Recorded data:

╔══

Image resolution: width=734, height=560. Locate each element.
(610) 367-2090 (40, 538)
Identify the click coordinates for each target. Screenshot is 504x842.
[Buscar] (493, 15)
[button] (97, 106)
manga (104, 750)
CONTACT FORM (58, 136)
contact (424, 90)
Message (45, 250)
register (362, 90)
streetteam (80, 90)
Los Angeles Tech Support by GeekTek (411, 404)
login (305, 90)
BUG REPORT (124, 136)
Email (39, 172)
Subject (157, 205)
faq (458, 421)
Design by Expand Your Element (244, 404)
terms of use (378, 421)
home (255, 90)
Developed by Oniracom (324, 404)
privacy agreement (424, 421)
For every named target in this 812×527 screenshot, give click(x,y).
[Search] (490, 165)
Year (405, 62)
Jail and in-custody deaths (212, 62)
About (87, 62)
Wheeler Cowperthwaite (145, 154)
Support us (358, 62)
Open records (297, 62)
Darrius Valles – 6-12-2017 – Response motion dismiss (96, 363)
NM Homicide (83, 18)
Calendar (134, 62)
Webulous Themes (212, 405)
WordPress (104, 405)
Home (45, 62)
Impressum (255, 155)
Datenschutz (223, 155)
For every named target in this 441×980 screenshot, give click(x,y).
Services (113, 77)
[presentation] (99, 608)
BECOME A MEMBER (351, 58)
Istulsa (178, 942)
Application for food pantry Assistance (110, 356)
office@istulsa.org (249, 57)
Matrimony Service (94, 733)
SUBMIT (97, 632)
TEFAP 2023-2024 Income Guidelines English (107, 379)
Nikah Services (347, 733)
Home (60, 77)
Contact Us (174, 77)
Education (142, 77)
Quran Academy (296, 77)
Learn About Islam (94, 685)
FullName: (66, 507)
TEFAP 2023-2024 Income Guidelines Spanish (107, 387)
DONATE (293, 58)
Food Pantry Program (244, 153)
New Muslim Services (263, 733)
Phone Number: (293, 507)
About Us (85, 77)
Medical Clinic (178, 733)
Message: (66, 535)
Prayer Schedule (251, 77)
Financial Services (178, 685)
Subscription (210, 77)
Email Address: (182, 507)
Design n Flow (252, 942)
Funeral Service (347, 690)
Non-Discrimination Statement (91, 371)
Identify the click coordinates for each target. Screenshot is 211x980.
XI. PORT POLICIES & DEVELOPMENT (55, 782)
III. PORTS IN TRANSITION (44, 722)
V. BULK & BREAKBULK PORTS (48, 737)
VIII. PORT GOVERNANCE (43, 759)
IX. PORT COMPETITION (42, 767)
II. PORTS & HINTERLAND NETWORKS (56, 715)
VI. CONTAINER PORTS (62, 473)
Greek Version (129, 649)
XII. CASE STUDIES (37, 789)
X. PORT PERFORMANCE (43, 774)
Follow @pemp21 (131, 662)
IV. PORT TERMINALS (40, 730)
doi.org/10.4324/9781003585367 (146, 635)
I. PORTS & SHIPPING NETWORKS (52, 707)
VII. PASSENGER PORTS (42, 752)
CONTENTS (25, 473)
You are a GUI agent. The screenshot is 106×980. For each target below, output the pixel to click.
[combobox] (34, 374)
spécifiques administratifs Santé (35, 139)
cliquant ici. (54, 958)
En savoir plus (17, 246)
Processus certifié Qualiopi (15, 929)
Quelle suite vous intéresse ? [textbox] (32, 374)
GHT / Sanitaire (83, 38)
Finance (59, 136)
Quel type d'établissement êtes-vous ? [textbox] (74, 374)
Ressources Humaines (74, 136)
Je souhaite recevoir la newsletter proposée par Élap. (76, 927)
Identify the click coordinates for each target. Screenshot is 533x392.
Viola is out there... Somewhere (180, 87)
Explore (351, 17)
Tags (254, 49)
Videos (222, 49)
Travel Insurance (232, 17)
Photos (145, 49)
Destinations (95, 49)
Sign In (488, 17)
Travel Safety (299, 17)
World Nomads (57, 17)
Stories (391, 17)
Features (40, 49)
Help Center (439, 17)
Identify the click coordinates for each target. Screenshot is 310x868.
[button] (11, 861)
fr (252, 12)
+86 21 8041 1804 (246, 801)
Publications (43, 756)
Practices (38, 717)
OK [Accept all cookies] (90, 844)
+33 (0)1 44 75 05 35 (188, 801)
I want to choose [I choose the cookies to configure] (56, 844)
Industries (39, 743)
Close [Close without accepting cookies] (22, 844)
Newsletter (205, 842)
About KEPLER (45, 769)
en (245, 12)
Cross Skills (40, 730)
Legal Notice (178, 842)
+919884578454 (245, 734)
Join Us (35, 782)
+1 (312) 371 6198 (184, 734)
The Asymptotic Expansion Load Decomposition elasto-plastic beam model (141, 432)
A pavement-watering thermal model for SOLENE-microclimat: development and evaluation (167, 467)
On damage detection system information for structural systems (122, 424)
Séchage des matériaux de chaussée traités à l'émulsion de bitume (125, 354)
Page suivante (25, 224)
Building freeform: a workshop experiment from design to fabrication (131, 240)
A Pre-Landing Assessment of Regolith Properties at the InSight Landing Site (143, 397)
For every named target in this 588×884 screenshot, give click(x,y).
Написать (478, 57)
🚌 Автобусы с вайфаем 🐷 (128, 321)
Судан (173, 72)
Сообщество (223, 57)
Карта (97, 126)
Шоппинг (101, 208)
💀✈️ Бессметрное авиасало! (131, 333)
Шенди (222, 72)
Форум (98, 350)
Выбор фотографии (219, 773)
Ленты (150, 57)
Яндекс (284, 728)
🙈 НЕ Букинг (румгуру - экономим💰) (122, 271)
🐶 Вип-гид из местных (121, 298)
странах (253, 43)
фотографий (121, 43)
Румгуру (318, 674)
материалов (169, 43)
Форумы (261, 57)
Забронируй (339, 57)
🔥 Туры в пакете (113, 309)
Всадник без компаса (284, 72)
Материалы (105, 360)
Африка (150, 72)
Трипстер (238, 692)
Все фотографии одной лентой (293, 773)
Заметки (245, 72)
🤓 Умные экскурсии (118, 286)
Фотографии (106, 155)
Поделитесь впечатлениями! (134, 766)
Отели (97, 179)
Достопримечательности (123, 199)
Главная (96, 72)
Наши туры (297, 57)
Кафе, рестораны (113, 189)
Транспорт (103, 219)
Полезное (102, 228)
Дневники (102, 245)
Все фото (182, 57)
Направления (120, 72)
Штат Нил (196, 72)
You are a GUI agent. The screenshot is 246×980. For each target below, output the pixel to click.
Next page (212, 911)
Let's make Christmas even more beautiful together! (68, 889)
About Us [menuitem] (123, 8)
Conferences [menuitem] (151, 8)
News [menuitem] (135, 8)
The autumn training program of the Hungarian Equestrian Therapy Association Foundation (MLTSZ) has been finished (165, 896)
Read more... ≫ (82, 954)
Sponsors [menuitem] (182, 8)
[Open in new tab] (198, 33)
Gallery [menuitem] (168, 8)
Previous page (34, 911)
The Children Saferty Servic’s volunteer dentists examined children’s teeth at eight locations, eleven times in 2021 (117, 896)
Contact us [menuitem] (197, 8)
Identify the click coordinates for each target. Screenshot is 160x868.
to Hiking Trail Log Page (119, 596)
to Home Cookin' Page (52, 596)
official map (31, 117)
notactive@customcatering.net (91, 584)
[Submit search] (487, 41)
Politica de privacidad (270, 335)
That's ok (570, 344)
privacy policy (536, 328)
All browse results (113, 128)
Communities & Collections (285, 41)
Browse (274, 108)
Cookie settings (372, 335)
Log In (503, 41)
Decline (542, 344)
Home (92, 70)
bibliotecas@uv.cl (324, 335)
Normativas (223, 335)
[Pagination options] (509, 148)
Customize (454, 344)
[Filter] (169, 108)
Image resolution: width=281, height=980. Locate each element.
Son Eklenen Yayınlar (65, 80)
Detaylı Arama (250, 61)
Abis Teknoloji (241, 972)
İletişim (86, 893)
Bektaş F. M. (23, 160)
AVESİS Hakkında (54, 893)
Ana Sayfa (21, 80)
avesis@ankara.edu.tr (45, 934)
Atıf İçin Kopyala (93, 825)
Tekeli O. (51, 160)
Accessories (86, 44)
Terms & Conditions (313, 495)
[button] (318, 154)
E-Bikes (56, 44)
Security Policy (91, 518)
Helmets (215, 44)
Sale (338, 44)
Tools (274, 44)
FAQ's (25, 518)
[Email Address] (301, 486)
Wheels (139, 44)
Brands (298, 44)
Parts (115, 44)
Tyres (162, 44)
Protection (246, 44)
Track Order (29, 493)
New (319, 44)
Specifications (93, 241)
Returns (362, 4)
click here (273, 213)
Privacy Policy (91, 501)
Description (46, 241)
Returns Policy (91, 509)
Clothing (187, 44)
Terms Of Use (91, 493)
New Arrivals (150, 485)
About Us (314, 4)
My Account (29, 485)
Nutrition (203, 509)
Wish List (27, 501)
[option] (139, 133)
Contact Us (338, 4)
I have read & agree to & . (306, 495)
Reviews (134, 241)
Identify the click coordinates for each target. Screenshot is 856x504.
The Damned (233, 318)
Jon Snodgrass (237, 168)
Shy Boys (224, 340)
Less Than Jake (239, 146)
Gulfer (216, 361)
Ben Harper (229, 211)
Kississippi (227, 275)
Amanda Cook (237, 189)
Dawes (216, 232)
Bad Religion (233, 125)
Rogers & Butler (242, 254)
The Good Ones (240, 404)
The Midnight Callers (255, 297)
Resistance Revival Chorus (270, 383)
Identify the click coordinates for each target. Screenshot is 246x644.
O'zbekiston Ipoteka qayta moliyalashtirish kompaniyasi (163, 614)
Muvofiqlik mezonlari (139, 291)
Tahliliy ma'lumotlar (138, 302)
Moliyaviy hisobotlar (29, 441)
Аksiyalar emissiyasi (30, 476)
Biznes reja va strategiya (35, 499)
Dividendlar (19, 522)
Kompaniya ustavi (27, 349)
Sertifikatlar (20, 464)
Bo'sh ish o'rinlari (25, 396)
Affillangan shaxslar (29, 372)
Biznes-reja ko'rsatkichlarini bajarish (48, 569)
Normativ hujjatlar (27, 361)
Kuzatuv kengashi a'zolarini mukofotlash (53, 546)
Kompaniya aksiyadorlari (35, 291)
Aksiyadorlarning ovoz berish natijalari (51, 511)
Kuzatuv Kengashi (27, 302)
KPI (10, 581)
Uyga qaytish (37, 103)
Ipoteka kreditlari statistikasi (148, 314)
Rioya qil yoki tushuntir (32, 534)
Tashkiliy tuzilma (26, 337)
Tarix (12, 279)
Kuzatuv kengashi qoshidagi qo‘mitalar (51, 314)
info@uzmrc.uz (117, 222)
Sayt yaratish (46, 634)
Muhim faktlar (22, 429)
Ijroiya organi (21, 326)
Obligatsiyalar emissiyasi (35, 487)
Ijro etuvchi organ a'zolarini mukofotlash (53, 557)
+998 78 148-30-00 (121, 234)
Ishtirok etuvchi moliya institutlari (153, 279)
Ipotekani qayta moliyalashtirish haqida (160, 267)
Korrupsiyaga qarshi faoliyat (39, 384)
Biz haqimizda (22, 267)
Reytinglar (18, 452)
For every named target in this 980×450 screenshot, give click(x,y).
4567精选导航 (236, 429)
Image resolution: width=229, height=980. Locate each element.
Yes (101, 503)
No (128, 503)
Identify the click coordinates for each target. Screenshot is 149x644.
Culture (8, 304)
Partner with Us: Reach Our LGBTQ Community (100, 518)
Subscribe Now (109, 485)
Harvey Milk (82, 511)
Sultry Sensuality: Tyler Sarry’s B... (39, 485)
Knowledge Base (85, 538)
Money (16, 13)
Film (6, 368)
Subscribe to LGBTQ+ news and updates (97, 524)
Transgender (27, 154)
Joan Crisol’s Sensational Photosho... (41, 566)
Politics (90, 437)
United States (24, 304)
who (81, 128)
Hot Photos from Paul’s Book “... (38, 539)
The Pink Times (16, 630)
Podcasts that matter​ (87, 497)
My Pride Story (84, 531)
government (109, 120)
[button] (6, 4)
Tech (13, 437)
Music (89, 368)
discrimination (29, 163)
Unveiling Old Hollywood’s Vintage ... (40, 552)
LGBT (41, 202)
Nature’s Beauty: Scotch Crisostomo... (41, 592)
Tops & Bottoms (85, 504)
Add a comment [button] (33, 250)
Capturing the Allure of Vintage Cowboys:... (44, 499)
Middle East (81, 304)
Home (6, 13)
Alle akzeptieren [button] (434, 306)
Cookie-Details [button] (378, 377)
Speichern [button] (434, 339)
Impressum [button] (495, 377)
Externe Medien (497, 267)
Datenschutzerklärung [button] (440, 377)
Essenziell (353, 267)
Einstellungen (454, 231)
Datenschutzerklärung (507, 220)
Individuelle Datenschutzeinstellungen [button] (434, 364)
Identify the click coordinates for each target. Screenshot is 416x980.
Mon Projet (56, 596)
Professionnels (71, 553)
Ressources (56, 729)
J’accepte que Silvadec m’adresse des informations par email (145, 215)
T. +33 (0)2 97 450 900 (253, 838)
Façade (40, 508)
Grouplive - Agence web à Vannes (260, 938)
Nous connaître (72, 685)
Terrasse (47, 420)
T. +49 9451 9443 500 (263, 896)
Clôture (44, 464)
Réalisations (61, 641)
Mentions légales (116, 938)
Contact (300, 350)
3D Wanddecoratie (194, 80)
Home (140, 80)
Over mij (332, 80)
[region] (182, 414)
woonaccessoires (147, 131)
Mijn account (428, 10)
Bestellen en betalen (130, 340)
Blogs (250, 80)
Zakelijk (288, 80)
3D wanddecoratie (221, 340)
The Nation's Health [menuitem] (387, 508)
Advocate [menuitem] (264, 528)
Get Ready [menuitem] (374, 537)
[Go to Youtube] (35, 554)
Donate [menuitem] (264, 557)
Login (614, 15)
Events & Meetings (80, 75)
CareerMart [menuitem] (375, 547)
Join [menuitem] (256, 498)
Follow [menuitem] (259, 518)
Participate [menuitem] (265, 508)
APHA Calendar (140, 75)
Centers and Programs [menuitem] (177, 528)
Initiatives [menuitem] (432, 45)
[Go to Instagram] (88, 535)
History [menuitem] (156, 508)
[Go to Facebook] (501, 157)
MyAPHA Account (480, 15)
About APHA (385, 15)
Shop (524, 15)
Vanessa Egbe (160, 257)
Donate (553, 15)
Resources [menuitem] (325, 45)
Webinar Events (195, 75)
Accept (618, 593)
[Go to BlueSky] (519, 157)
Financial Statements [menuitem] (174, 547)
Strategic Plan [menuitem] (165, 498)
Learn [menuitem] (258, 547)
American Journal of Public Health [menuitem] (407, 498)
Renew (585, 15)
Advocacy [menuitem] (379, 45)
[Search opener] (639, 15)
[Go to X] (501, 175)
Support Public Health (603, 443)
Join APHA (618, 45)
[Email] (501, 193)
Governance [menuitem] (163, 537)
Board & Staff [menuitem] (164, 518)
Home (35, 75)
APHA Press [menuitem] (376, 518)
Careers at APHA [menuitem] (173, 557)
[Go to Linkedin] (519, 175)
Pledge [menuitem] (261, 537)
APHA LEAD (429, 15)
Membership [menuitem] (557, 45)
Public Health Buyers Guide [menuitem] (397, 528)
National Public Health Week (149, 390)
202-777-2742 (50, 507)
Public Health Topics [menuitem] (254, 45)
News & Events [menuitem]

╚══

__What to work on__
Reproduce the lines of the material verbatim, beginning at the line that contains "Initiatives [menuitem] (432, 45)" and stopping after the line that contains "Strategic Plan [menuitem] (165, 498)".

__Reply to the task__
Initiatives [menuitem] (432, 45)
[Go to Instagram] (88, 535)
History [menuitem] (156, 508)
[Go to Facebook] (501, 157)
MyAPHA Account (480, 15)
About APHA (385, 15)
Shop (524, 15)
Vanessa Egbe (160, 257)
Donate (553, 15)
Resources [menuitem] (325, 45)
Webinar Events (195, 75)
Accept (618, 593)
[Go to BlueSky] (519, 157)
Financial Statements [menuitem] (174, 547)
Strategic Plan [menuitem] (165, 498)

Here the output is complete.